__DOCUMENT EXCERPT__

* * * * *

Aug. 3rd, 2016


Aug. 3rd, 2016 09:27 am
benevolentspectre: (Default)
My baby cousin has been staying with his parents in my grandparents' house this week (which is also where I am staying) and seeing how my grandparents interact with him in person is helping me understand quite a lot about why I am how I am.

You see, I have two living sets of grandparents that I have grown up knowing and seeing at least once a year. I'm also the oldest cousin on both sides of the family, so not only was I lucky enough to spend time with these grandparents, I also have been able to see how they treat babies/toddlers as my little cousins joined the family.

I've always been closer to my maternal grandparents. I go out of my way to visit them, talk to them on the phone without too much complaint (I really hate talking on the phone, so there's always a bit of resistance regardless), and genuinely enjoy spending time with them. My other grandparents though I have never been close to, regardless of how much they try to force me to be.

For example: My maternal grandparents have always lived on the east coast. My family, along with my paternal grandparents, all live in the midwest. My family home is only 2 hours away from my paternal grandparents' (PG) house, while it was a 1.5 hour plane ride to visit my maternal grandparents (MG). Because of this, when I was younger and had no choice, my parents always forced me to spend at least a few days every summer at my PG's house.

Every summer I was miserable. I hated it there. I spent the entire visit waiting to go home, even when I was so young that I barely even knew what was happening. I think it was finally around age 8 that, compounded with a move to a place further away from them, I was allowed to stop the visits. Even when we moved back to our original, 2-hour-away home, I wasn't made to start them up again.

* * * * *

__DATA EXCERPTS__
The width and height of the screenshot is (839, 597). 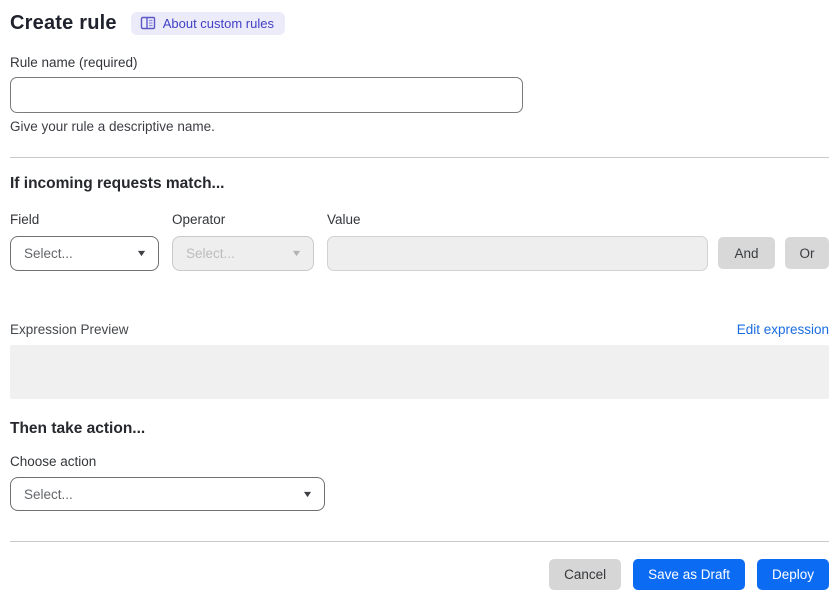 What do you see at coordinates (168, 494) in the screenshot?
I see `choose-action-select: Select... ▼` at bounding box center [168, 494].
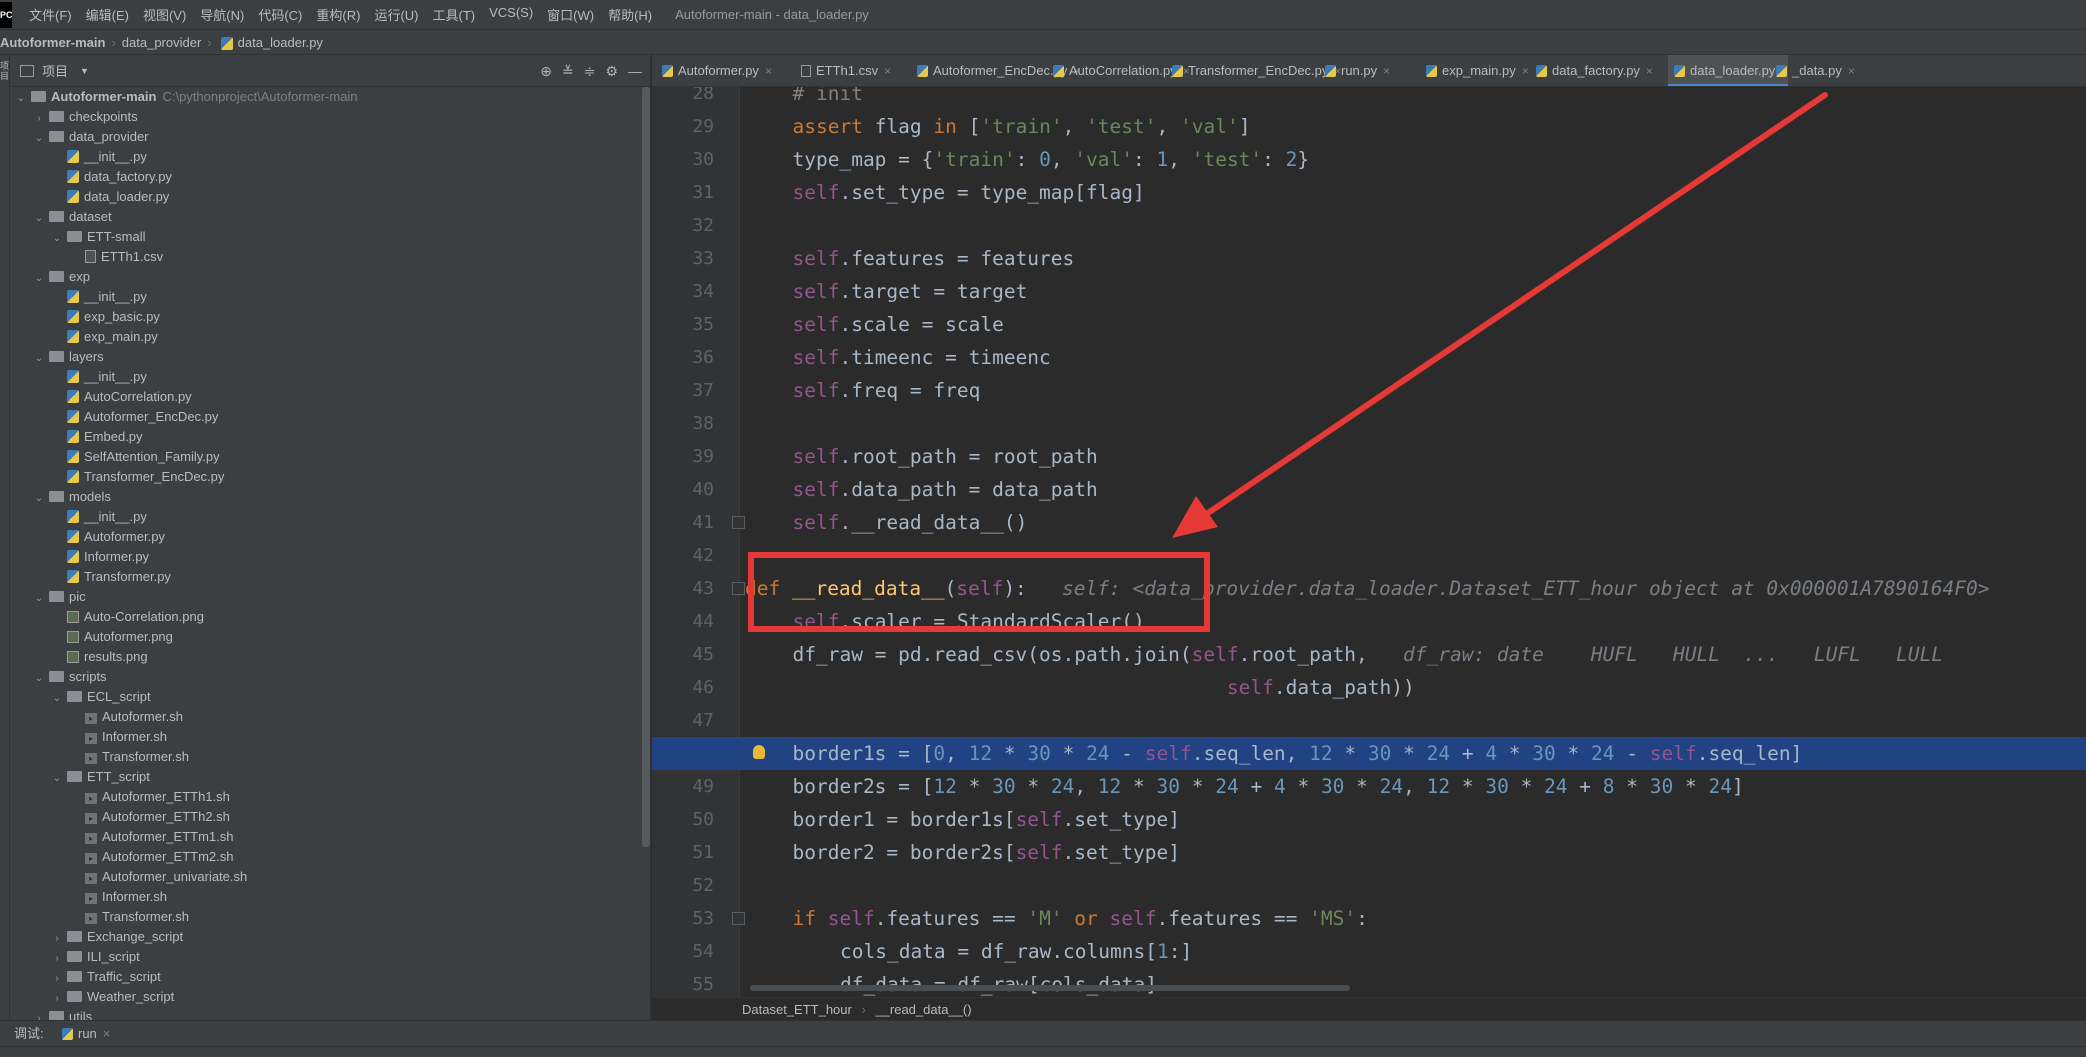  What do you see at coordinates (1515, 305) in the screenshot?
I see `annotation-arrow-line` at bounding box center [1515, 305].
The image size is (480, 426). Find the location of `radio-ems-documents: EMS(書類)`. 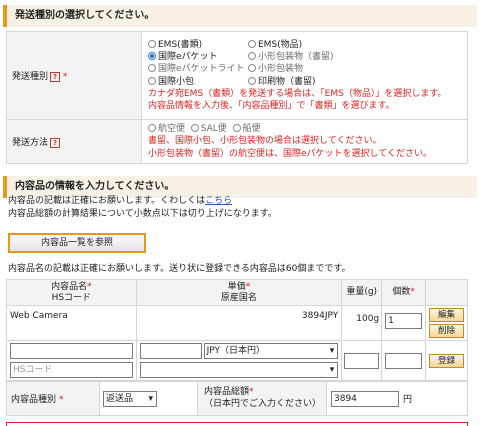

radio-ems-documents: EMS(書類) is located at coordinates (198, 45).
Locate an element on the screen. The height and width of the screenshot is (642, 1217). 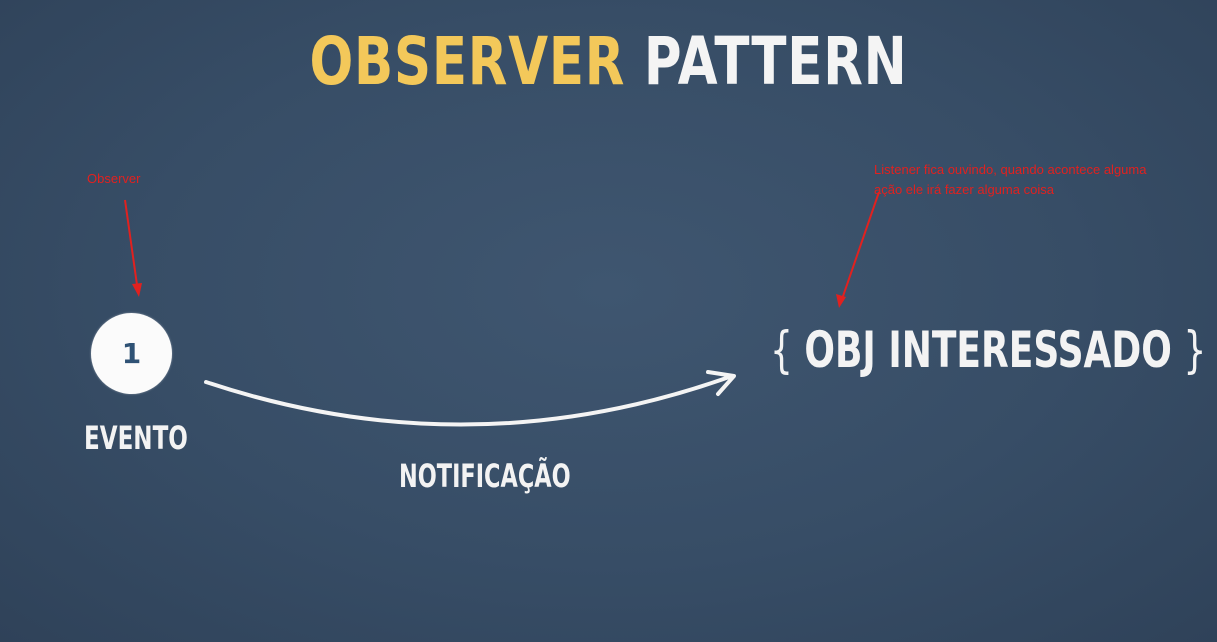
listener-annotation-arrow is located at coordinates (860, 247).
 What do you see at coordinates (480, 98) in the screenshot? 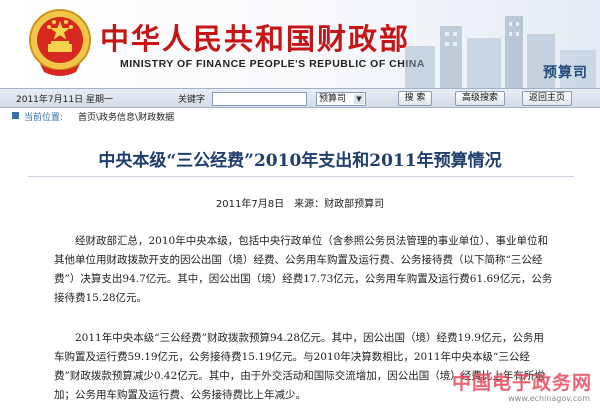
I see `advanced-search-button: 高级搜索` at bounding box center [480, 98].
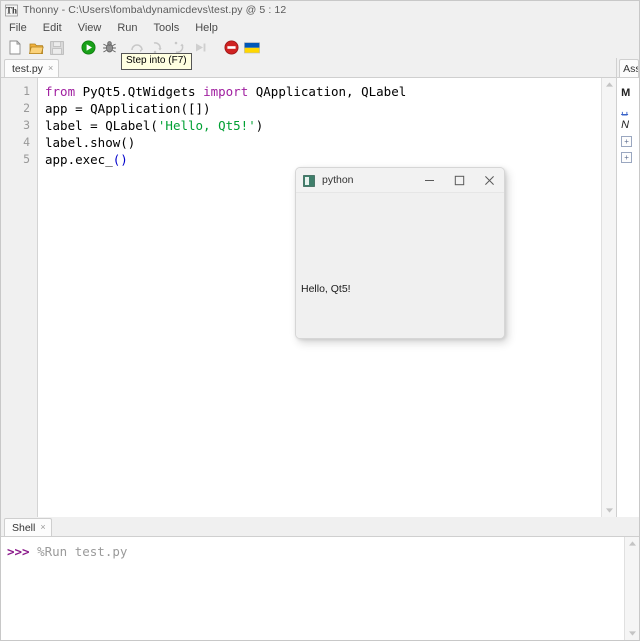 This screenshot has height=641, width=640. Describe the element at coordinates (52, 28) in the screenshot. I see `menu-item-edit: Edit` at that location.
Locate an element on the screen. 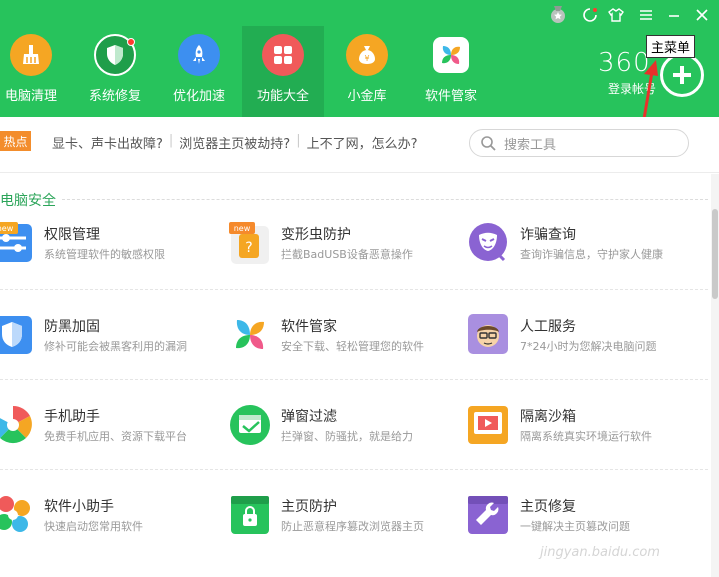 The height and width of the screenshot is (577, 719). phone-assistant-icon is located at coordinates (17, 425).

* * * * *

__EXERCISE INSTRUCTIONS__
**A.** Summarize the journal entry about grandparents in two sentences.
**B.** Translate this sentence from the journal entry about grandparents into Spanish: "My family home is only 2 hours away from my paternal grandparents' (PG) house, while it was a 1.5 hour plane ride to visit my maternal grandparents (MG)."
**C.** Resume the journal entry about grandparents from the point where it stops.
The data has no connection to the journal entry about grandparents.

__EXPECTED OUTPUTS__
**A.** While staying at their grandparents' house along with a baby cousin, the writer is seeing how the grandparents treat the child and gaining insight into their own personality, having always been close to their maternal grandparents but never to their paternal ones. As a child, the writer was made to spend a few days each summer with the paternal grandparents, who lived only two hours away, and was miserable there until the visits ended around age 8.

**B.** La casa de mi familia está a solo 2 horas de la casa de mis abuelos paternos (PG), mientras que visitar a mis abuelos maternos (MG) suponía un vuelo de 1,5 horas.

**C.**
On the other hand, by my own accord, I visited my MG every summer. It started out with two week visits and evolved, over the 8 years that I did it, into 2.5 month visits--almost the entire summer. Part of this want to be there has be attributed to the fact that my grandpa was a veterinarian and brought me to work with him every day. I can't fairly leave that out. But the thing is, a lot of my later years, I got tired of going to work every day and chose to stay home. The times when I was home because there was no work to go to (days off, nights, etc), I enjoyed my time. My grandparents wanted to spend time with me of course, but it wasn't forced, it wasn't in a condescending way, and it was, to a point, on my own terms.

What I remember of being with my PG though is that we always did what they wanted to. I never had a choice. My grandma was super into crafts, so she'd always have a craft for us to do. I did not like crafts. I still don't, really. I don't have the patience for them. And even as a child, I was a loner. I had friends at school and I even spent time with a few of them outside of school (the few that lived in my neighborhood, anyway), but I enjoyed having time to myself. With my grandparents, it was either "do what we want to or entertain yourself." And as is typical in a house with parents like that and a bunch of boys (my grandparents had three sons), there isn't much for a young child to do. Sure, there were video games, but I wasn't allowed to play them. I was basically put in front of the tv every time I refused to do yet another craft. They weren't the greatest memories.

Seeing them spend time with my baby cousin only compacts these memories. Obviously I can't remember how they treated me specifically when I was that young, but again, I can compare how each set of grandparents treat my younger cousins. It's not as if older people change that much over the years, so I think it's fair to compare them in this way.

In my few days here alongside my cousin, my grandparents have yelled (yes, yelled, not just scolded) him for doing things he didn't know were wrong to do, treated him like an animal (my grandpa tends to use the same tone he uses for his dog to tell the baby not to do things, or to tell him to "come."), and been insistent on what he should be doing and helping him do it. Of course everything just rolls right off him. He's two. But it irks me.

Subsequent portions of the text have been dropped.